In conclusion, if Benjamin really had travelled all the way out to Tibet and India before heading back towards Alexandria, Egypt, the Tabula Rogeriana map would still have been able to guide him toward the places he sought to visit. Regardless of the medieval map’s errors, the demarcations of land and sea relative to the locations Benjamin traveled to were relatively accurate.

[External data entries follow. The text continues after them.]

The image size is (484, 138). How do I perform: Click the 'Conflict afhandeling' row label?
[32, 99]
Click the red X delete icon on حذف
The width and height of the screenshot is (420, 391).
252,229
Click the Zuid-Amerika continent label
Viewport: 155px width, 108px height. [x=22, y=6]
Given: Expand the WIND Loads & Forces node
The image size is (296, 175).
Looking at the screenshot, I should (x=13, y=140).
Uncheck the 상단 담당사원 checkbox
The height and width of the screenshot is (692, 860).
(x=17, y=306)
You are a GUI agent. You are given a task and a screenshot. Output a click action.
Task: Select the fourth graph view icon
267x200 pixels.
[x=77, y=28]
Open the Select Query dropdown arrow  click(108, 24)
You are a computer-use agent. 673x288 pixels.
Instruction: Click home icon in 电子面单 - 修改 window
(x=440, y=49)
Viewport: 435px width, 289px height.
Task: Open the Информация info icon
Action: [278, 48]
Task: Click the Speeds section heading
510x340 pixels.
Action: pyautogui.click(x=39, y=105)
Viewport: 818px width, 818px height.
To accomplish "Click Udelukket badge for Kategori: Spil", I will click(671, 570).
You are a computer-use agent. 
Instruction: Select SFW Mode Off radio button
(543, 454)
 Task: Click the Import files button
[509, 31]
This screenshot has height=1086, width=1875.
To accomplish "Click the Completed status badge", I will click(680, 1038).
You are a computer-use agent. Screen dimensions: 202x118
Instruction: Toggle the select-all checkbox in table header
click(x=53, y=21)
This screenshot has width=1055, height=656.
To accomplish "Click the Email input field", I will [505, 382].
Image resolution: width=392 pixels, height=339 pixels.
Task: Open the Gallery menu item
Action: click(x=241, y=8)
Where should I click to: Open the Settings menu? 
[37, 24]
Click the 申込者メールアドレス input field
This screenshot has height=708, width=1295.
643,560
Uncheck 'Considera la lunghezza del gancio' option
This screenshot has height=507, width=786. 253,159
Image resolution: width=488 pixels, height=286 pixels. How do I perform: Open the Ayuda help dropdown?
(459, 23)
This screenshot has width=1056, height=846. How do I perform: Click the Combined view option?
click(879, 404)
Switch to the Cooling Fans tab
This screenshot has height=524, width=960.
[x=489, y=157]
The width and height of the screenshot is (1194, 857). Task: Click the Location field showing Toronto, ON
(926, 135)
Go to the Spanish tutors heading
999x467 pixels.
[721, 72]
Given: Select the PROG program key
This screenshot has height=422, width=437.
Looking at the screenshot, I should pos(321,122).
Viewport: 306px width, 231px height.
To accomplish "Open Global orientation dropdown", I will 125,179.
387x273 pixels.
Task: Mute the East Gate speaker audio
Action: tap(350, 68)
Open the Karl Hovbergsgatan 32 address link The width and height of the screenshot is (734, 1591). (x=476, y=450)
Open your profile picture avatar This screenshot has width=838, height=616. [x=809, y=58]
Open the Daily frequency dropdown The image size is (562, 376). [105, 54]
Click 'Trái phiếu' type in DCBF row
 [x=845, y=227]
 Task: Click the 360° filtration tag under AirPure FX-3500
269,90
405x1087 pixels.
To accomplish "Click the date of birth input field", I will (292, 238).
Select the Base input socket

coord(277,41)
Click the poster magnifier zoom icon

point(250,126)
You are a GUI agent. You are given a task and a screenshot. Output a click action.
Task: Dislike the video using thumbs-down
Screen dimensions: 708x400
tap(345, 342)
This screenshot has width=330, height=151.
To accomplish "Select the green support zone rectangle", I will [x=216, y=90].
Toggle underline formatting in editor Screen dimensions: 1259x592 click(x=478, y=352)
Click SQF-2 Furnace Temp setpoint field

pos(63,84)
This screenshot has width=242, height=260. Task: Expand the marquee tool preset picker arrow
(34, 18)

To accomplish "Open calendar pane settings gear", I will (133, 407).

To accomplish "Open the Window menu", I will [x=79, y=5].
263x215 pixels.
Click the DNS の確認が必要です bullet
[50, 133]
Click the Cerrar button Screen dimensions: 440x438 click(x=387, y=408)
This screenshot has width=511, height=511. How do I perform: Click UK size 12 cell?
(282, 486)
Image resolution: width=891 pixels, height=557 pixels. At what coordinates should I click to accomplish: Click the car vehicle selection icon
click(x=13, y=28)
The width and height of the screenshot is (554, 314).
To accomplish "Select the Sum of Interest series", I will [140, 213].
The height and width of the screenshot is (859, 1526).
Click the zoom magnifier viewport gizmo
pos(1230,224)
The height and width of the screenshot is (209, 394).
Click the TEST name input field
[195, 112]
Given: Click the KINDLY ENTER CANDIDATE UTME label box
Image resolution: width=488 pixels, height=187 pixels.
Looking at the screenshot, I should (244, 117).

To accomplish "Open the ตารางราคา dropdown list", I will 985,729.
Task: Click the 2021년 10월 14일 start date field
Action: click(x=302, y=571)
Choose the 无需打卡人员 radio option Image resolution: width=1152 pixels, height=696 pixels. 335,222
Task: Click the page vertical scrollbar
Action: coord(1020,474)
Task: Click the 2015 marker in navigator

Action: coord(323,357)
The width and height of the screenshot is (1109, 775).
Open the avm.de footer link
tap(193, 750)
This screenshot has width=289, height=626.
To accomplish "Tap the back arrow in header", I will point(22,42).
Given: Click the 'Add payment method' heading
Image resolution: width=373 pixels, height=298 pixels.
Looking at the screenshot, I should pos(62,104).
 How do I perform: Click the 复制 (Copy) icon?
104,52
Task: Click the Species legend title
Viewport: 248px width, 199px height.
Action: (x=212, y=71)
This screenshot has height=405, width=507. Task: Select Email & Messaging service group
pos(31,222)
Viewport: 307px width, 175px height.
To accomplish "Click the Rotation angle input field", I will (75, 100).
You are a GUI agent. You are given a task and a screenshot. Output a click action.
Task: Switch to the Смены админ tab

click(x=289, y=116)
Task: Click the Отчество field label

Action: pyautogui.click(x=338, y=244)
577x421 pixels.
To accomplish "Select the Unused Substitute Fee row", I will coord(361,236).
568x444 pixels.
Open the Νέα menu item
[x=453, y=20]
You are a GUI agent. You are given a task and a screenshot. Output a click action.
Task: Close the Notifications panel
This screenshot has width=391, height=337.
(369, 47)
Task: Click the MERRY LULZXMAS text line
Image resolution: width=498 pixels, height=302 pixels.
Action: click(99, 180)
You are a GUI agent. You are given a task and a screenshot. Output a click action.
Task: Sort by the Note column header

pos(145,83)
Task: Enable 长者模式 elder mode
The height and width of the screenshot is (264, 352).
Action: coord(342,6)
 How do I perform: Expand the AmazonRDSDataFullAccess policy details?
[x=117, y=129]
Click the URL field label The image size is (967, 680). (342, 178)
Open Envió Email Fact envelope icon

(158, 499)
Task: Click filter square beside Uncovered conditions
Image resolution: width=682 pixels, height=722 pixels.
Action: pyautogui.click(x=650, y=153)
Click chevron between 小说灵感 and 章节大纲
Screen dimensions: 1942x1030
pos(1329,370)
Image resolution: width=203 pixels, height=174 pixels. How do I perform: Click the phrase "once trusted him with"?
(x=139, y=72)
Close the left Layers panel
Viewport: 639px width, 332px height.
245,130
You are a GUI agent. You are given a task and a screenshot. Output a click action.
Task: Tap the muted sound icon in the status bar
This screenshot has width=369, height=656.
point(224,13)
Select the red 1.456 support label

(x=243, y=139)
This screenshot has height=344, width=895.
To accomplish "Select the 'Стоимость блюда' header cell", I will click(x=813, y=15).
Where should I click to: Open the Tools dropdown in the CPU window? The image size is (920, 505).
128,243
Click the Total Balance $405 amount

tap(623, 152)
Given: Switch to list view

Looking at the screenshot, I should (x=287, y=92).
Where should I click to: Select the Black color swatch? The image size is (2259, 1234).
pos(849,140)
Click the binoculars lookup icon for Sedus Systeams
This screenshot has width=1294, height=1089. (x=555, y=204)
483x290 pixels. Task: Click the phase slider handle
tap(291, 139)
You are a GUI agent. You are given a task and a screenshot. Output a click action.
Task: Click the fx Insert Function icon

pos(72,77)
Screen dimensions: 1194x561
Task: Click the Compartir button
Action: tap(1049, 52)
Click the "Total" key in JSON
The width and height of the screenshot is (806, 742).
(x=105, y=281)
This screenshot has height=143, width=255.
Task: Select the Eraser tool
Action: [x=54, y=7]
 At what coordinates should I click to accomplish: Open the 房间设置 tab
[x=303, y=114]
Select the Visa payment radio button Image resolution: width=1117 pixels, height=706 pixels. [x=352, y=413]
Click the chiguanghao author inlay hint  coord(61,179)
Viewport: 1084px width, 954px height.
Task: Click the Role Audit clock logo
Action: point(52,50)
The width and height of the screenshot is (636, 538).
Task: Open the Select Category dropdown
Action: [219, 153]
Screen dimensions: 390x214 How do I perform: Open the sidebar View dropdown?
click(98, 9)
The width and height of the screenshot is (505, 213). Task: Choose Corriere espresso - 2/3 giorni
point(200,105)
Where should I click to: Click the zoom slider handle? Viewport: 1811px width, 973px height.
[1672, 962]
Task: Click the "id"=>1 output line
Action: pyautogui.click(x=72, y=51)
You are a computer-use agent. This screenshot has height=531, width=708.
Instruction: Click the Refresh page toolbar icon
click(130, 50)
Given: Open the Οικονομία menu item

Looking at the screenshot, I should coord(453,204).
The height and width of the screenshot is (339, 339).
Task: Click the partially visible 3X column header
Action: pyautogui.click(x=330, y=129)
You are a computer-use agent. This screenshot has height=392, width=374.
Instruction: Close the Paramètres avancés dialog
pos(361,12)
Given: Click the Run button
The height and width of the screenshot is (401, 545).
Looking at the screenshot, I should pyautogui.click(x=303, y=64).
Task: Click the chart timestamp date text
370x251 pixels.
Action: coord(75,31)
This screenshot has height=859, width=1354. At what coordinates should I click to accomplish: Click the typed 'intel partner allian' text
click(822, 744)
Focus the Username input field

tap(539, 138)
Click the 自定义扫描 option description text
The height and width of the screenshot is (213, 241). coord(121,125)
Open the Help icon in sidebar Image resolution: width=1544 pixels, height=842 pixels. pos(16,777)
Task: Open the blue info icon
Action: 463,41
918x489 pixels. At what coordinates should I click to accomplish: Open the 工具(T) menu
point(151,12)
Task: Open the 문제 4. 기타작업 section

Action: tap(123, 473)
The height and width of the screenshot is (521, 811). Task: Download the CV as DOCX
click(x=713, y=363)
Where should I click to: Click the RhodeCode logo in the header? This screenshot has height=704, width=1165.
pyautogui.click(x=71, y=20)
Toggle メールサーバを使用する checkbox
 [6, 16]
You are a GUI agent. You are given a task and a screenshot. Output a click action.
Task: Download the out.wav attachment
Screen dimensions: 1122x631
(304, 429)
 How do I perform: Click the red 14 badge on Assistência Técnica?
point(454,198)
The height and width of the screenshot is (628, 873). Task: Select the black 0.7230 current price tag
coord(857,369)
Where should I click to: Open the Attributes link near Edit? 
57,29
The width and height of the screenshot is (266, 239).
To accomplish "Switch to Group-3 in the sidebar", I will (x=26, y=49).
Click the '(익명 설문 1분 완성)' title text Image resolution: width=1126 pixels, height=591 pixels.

The Itinerary of Benjamin of Tudela: Medieval Map


The original file for this map was too large to upload, however a smaller version is available by clicking on this link!

The Itinerary of Benjamin of Tudela: Germany (Alamannia)

Benjamin arrives in Germany from Lucca after 20 days of travel. He actually arrives in Verdun, which he says is “the commencement of Alamannia.” As is usual for Benjamin, he begins with describing the landscape of the place, which would  be very convenient for people following this guide, as the geographical aspects would be their first impression. Germany, he says, is full of mountains and hills.

It seems that he already knows there will be many Jews in Germany because after his geographical description, he speaks of the many congregations that exist there, specifically on the river Rhine from Cologne to Ashkenaz, both situated on either end of the river spanning about a 15 day journey. He also mentions a full list of cities which have Jewish congregations including Metz, Treves, Coblenz,  Andernach, Bonn, Cologne, Bingen, Munster, and Worms.

After this, there is a quotation that says that “Israel is dispersed in every land and he who does not further the gathering of Israel will not meet with Jews and I will gather them.” This appears to be one of the major purposes of Benjamin’s travels. He wants to be able to reunite the Jews. Benjamin writes highly of these congregations saying that they contain scholars and caring communities of people. At the end of his account  of Germany, he mentions other German cities where Jews live, and writes of them in high regard as well.

This portion of writing on Germany brings about some new ideas and styles of writing for Benjamin. We get more of an idea of his purpose in his travels through the quote about bringing the Jews together, which also explains why his travel narrative is more of a guide. He clearly wants Jewish people to follow it in order to find larger Jewish communities.

The quotations that Benjamin includes are different from his usual style of writing and it is interesting that he hasn’t used quotations until this point in his writing. Not only does it reveal more of the purpose in his travels, but it also shows his passion for his religion. Up until this point, we know he is Jewish and we know he must be dedicated to his faith because of his travels, but these quotations show his knowledge and passion for Judaism and Jewish people.